Collected data entries:
-------

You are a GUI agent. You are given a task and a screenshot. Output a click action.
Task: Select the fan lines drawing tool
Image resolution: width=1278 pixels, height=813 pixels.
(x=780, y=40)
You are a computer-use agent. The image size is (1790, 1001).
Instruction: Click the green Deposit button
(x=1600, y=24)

-------

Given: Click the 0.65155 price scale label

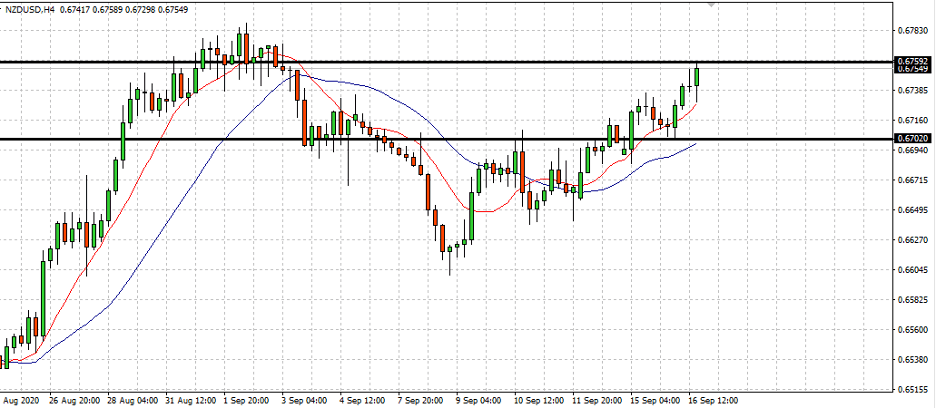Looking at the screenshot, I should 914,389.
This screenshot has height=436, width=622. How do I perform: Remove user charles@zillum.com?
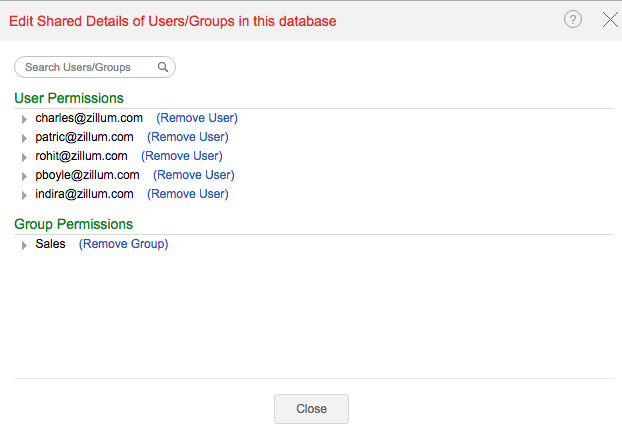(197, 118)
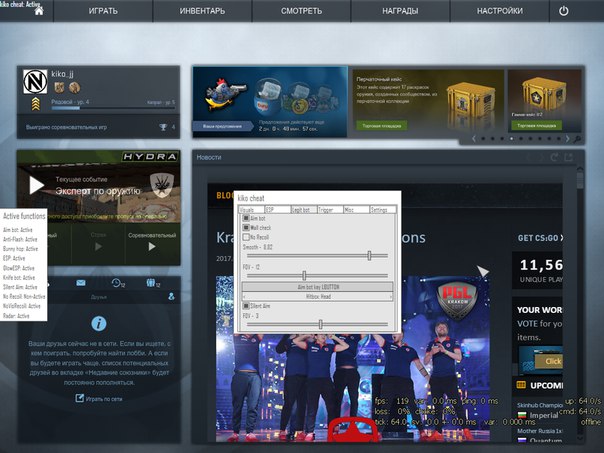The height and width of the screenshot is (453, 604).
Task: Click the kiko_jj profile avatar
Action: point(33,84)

-------

Every line containing the string "agent" is required; copy each such line from the data.

_SOLUTION_
You are a GUI agent. You are given a task and a screenshot. Output a click action.
You are a computer-use agent. The image size is (1790, 1001).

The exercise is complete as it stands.